| What you are asked to do |
Take the line containing "Instruction: Select the" and all lines after it, through the end of the material, and repeat them exactly, pictures left out.

** Opening Source information block **

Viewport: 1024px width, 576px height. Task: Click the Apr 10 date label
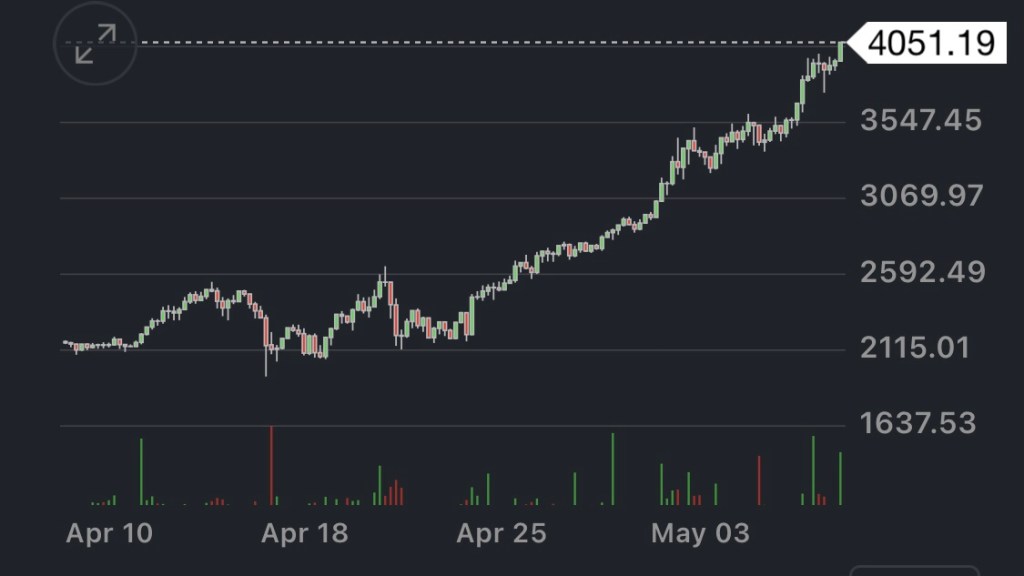coord(110,533)
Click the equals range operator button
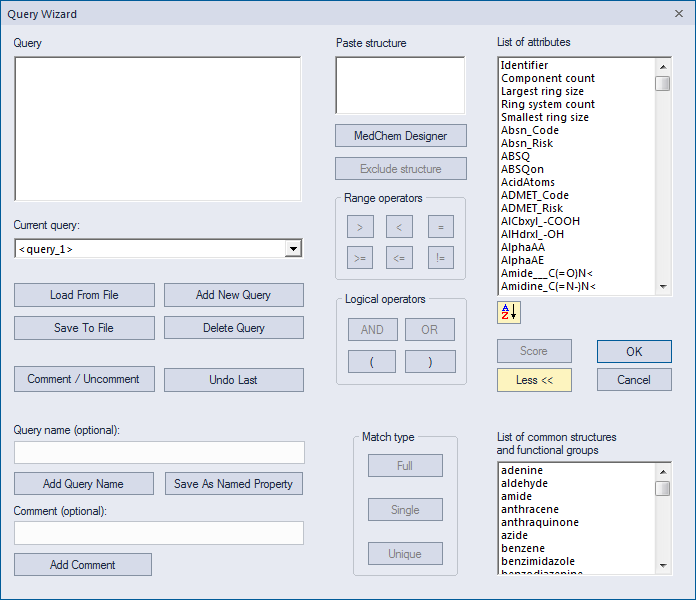This screenshot has height=600, width=696. click(441, 227)
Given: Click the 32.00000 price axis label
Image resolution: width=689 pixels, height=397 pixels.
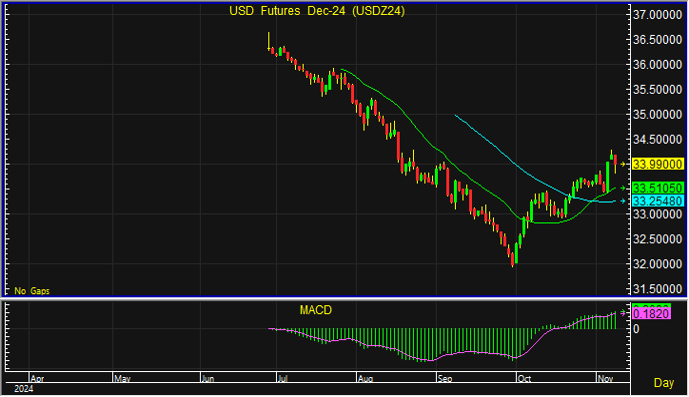Looking at the screenshot, I should pos(657,264).
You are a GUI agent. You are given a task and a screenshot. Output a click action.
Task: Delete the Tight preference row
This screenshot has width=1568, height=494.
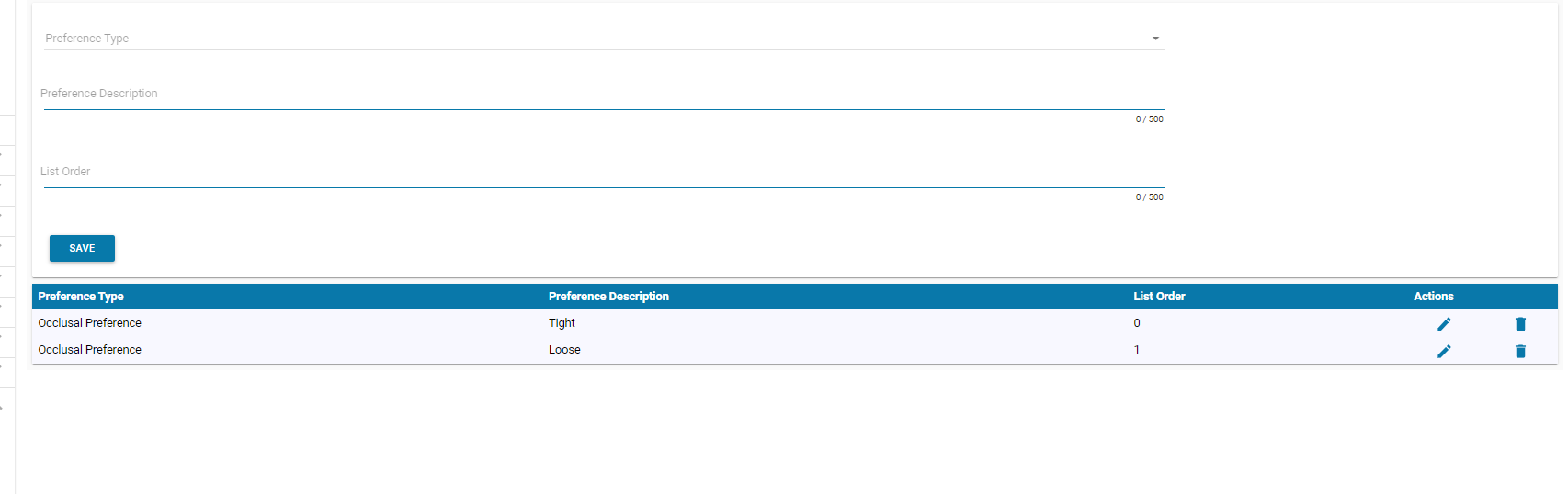pyautogui.click(x=1520, y=324)
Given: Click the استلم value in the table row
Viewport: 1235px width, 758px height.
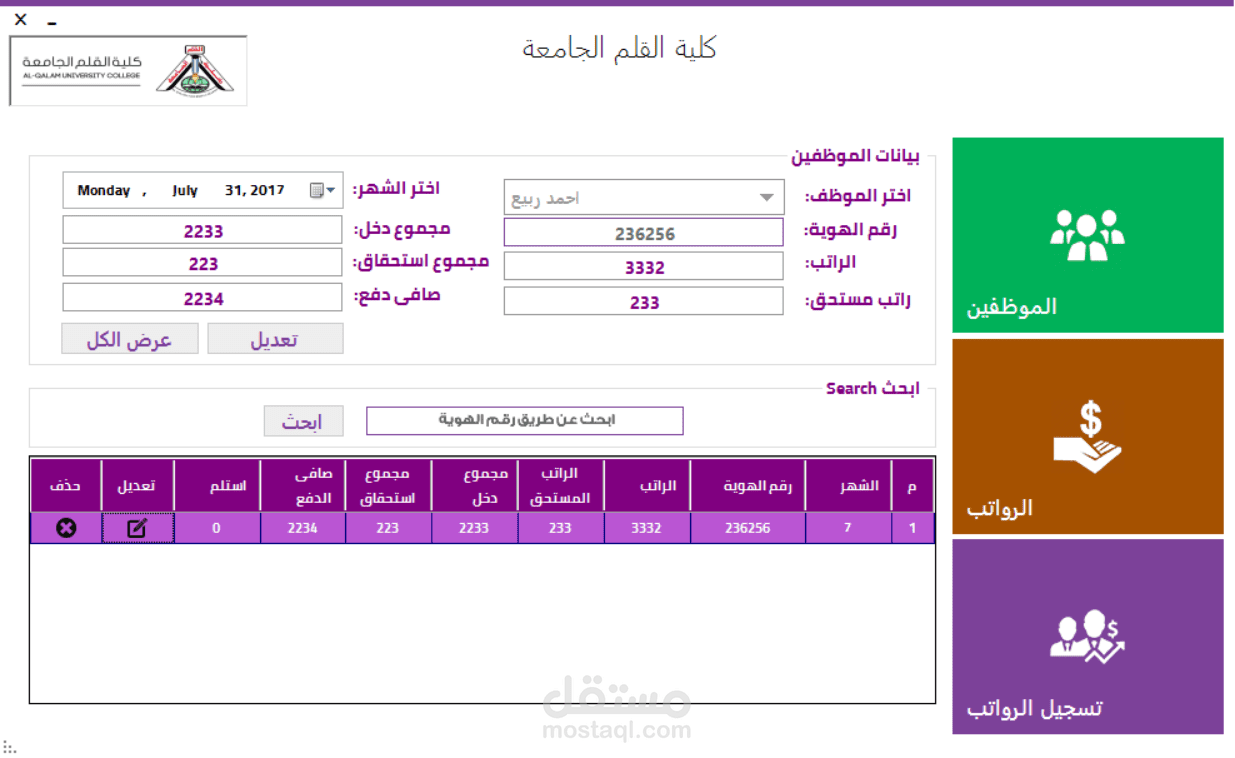Looking at the screenshot, I should 217,527.
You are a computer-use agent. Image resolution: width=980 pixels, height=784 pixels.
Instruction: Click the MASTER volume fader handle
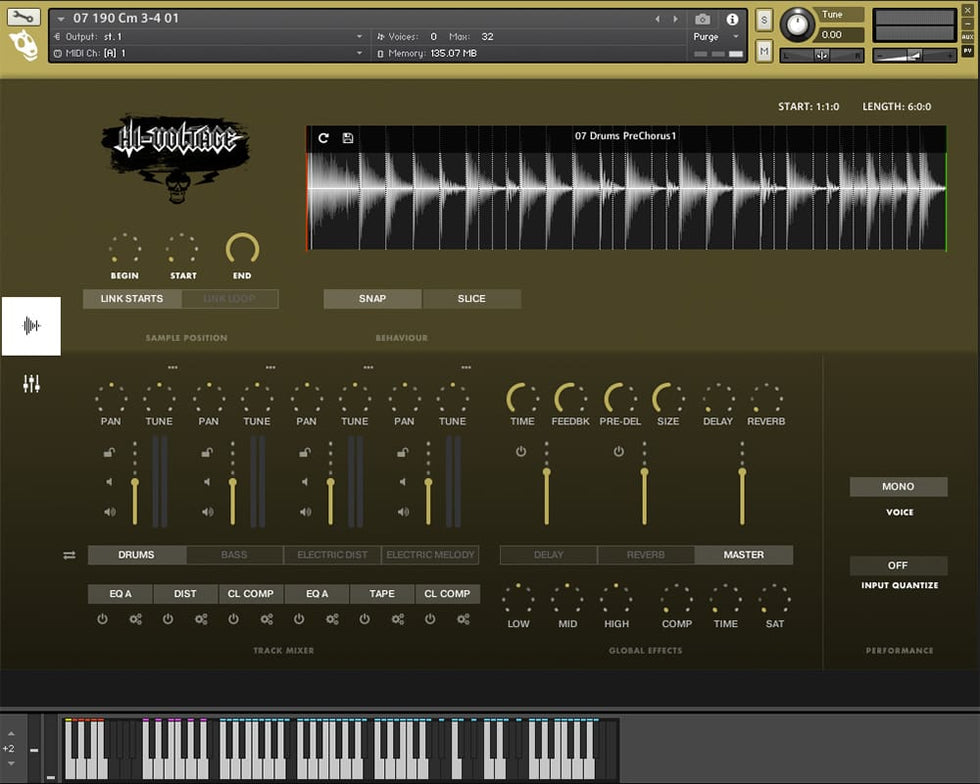coord(742,473)
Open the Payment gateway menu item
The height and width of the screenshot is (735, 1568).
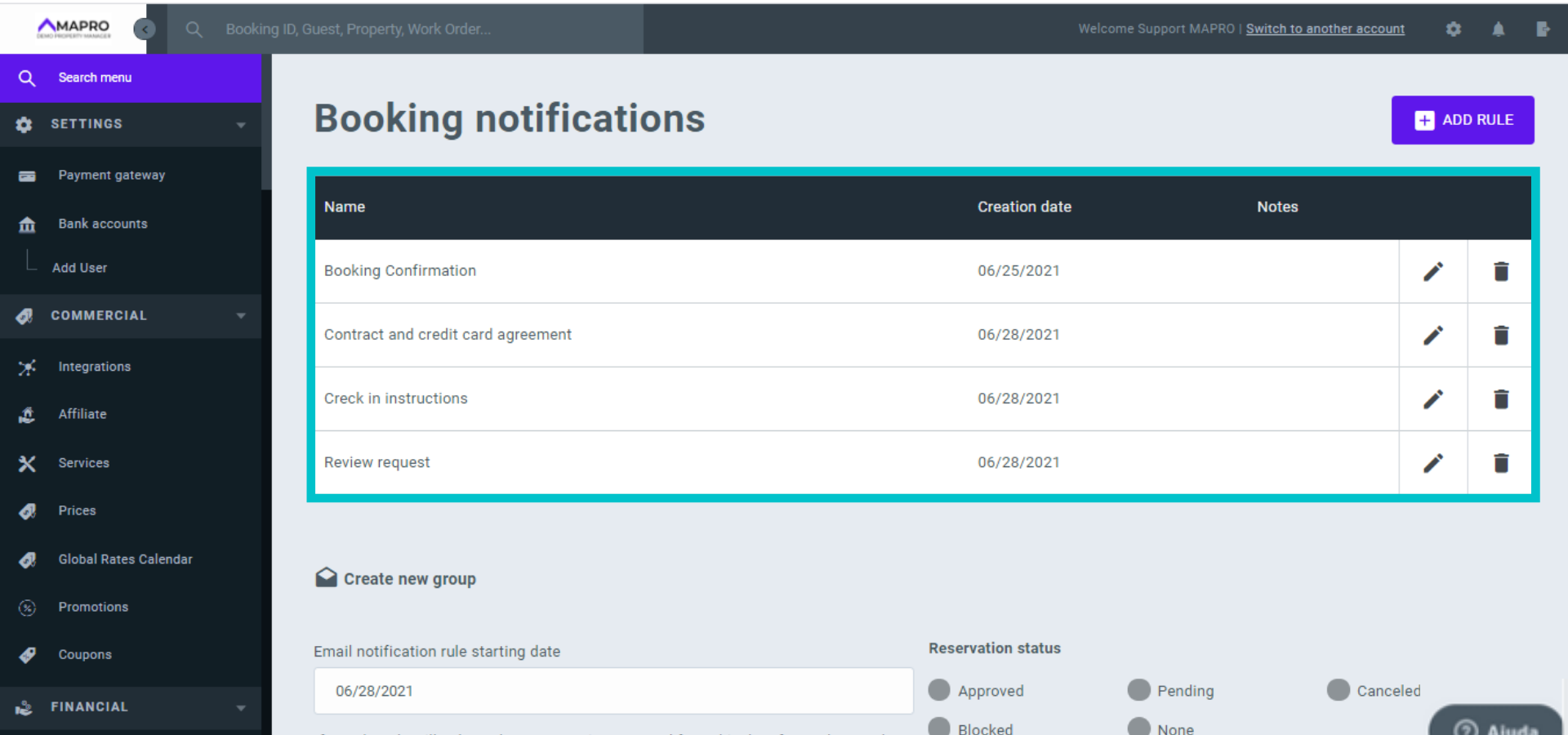111,176
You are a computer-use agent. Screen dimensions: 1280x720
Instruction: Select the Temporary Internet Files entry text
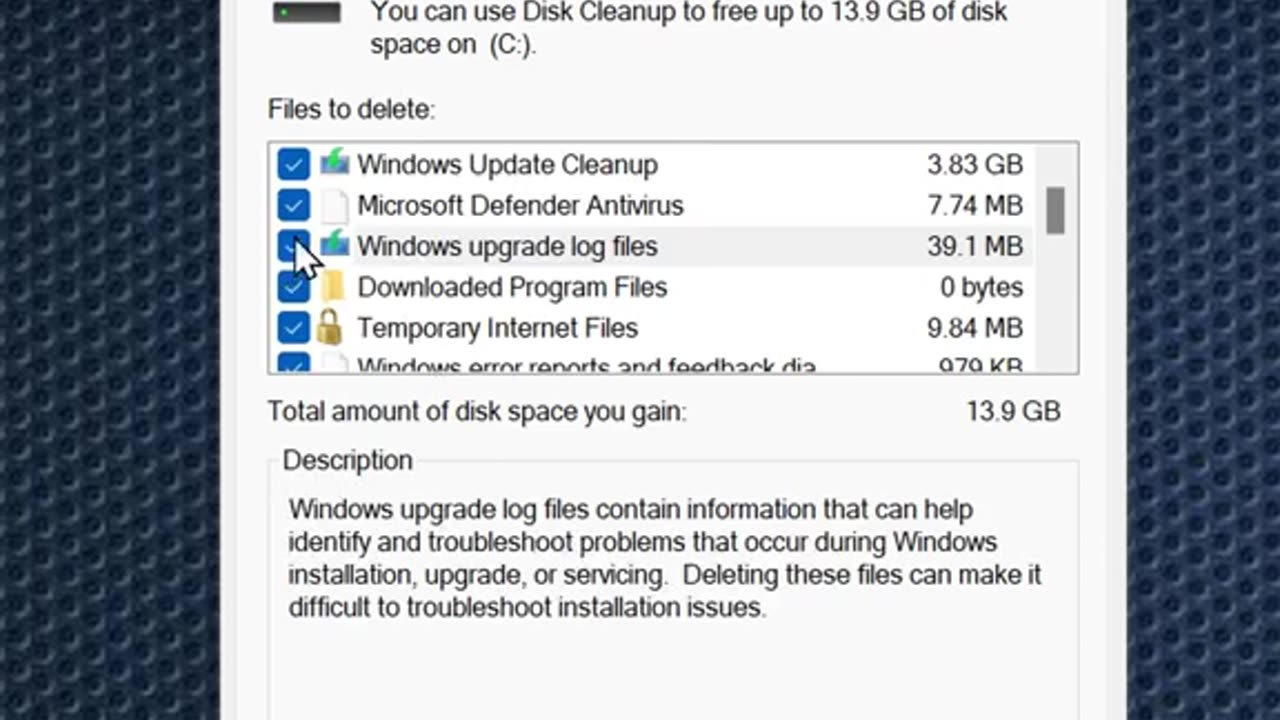(x=497, y=328)
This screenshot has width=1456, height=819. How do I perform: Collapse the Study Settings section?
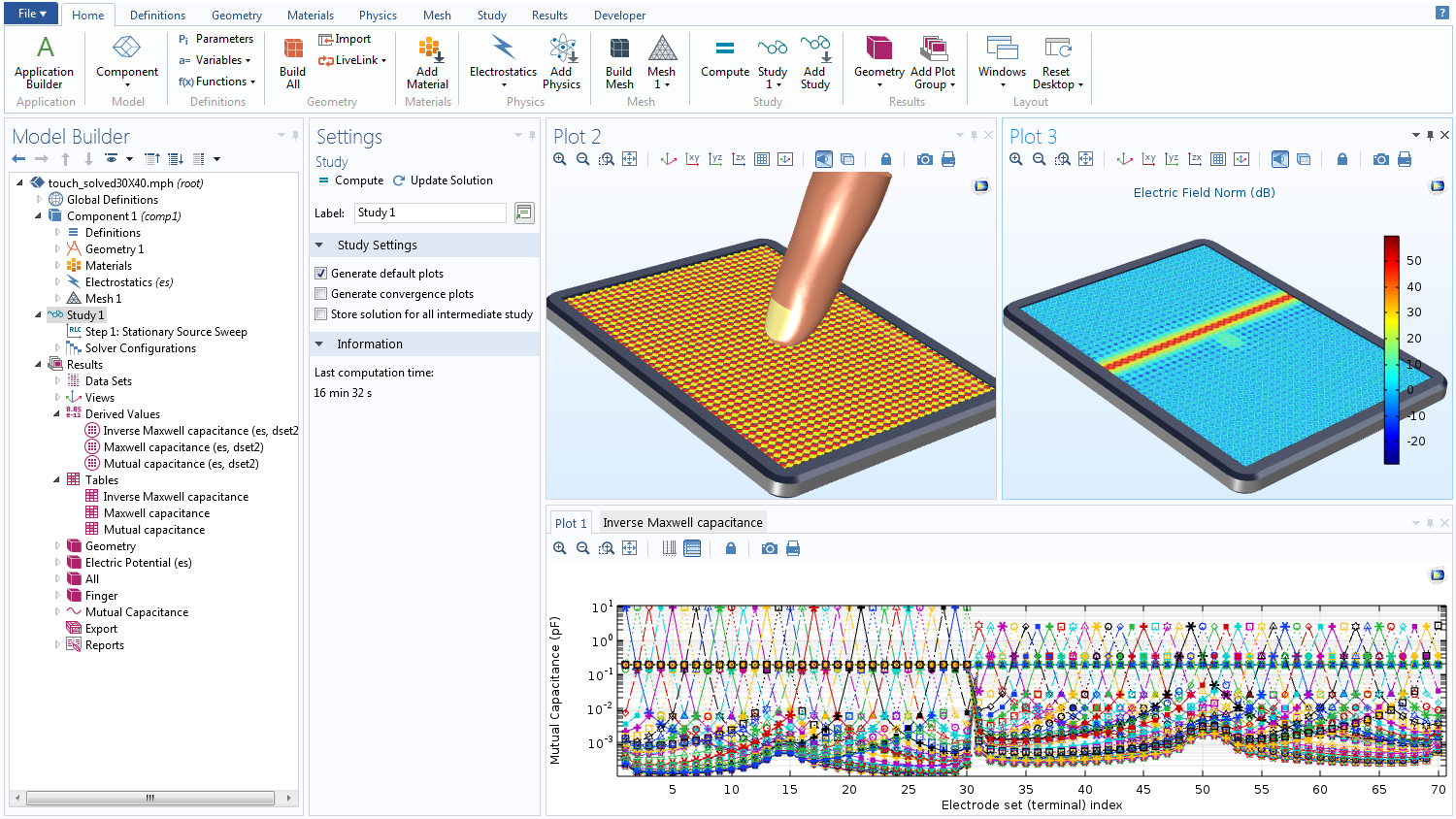(x=319, y=246)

** Closing Source information block **

| Exercise response |
Instruction: Select the Temporary Internet Files entry text
(x=497, y=328)
This screenshot has width=1456, height=819. How do I perform: Collapse the Study Settings section?
(x=319, y=246)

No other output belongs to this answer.